Tester floats common-sense flood insurance solution
Senator: Flexible policy will save money, keep Montanans safe
(U.S. SENATE) – Senator Jon Tester is pushing FEMA to be flexible as it implements bipartisan flood insurance reform.
Congress reauthorized the National Flood Insurance Program in 2012, but certain provisions of the law continue to be ironed out.
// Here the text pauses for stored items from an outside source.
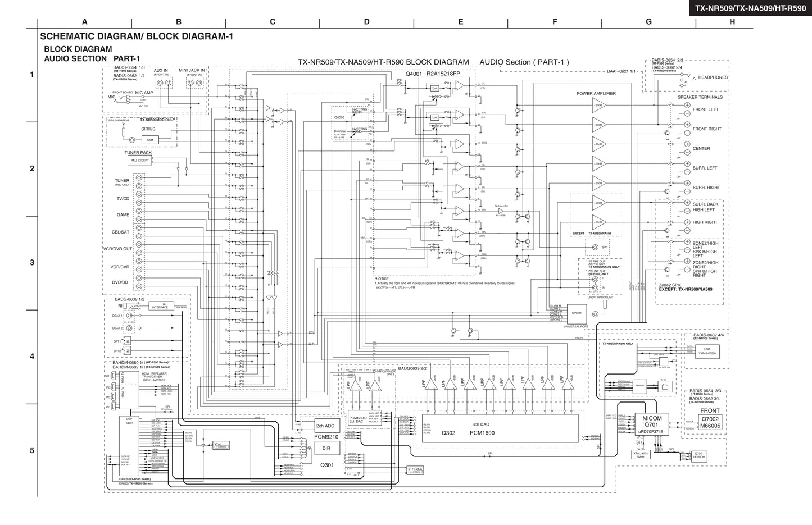
Task: Click the MICOM Q701 uPD70F3746 block
Action: [x=652, y=424]
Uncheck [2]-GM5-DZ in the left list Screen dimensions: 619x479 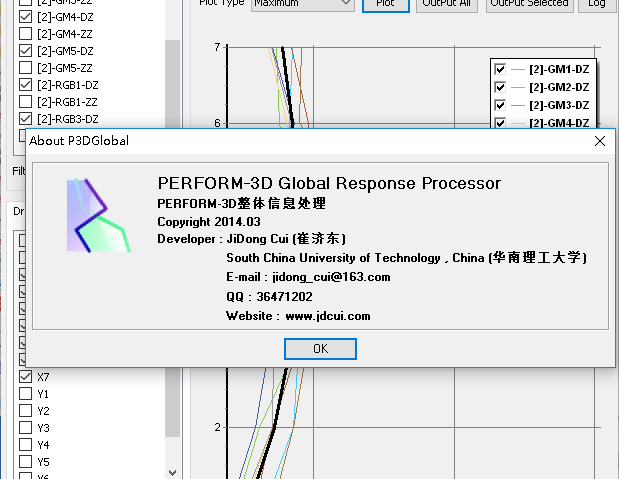pyautogui.click(x=25, y=50)
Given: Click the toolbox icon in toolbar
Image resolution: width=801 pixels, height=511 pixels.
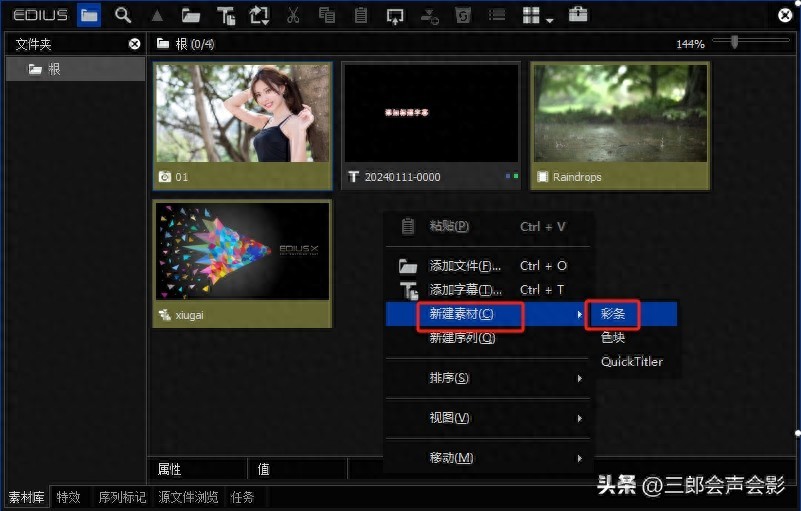Looking at the screenshot, I should pyautogui.click(x=578, y=15).
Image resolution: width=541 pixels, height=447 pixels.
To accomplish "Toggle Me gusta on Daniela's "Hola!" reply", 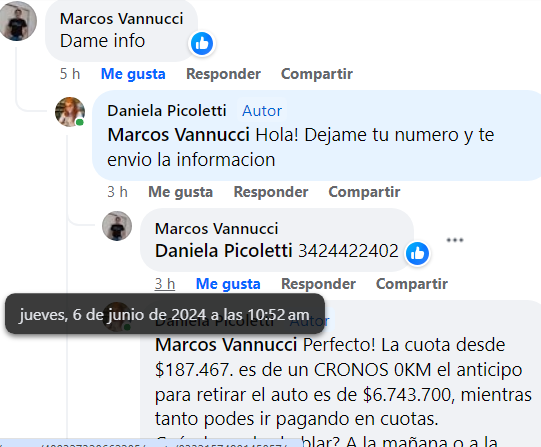I will (180, 192).
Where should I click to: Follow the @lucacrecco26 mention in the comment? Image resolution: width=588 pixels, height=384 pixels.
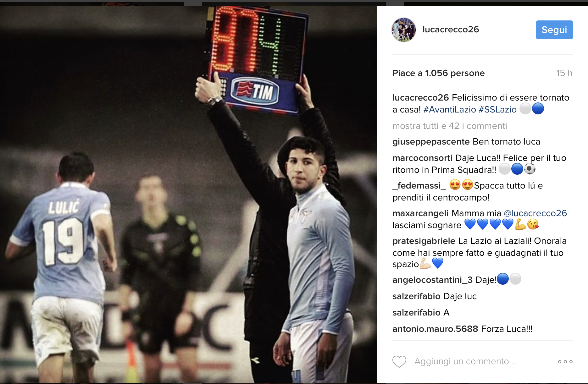coord(535,213)
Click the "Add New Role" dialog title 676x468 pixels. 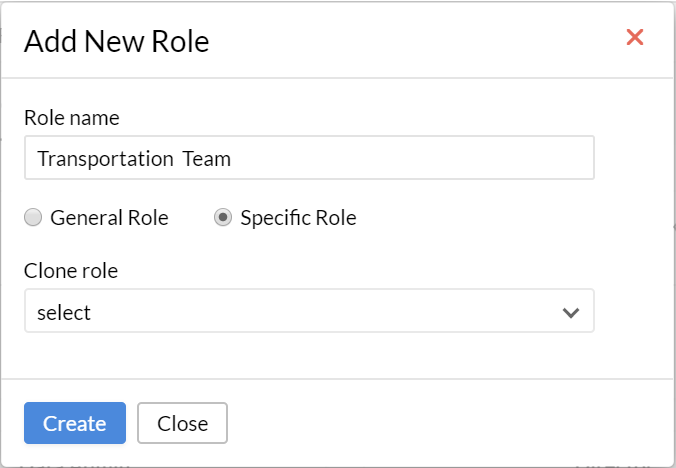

One provision that requires insurance companies to provide policy holders with certain information could drive up costs by $1 million per company through increased printing and postage costs.
At a Senate hearing this week, Tester pushed FEMA Administrator Craig Fugate to let policyholders choose to receive the information electronically, which would save money and still get policyholders the information they need.
“If we can advance this issue I think helps policyholders with affordability, and affordability is the big concern,” Tester said. “This is a common-sense solution to a typical Washington problem.”
“We’re currently working on this – there is some pushback in the House,” Fugate told Tester. “But I think we’re going to get a compromise on both sides, but we want to make sure there are no barriers to anyone who wants their policy in print or preclude people from getting it paperless.”
The provision, which applies to all new or renewed policies, requires each policy to state the conditions, exclusions and coverage limitations in plain English, in boldface type and in a large font size.
Tester also pressed the issue when he met with FEMA’s Deputy Administrator nominee Joseph Nimmich on Thursday.
The National Flood Insurance Program was established in 1968. Earlier this year, Tester teamed up with Senator Dean Heller (R-N.V.) to introduce a bill that would increase Montanans’ flood insurance options by accelerating the development of a private flood insurance market.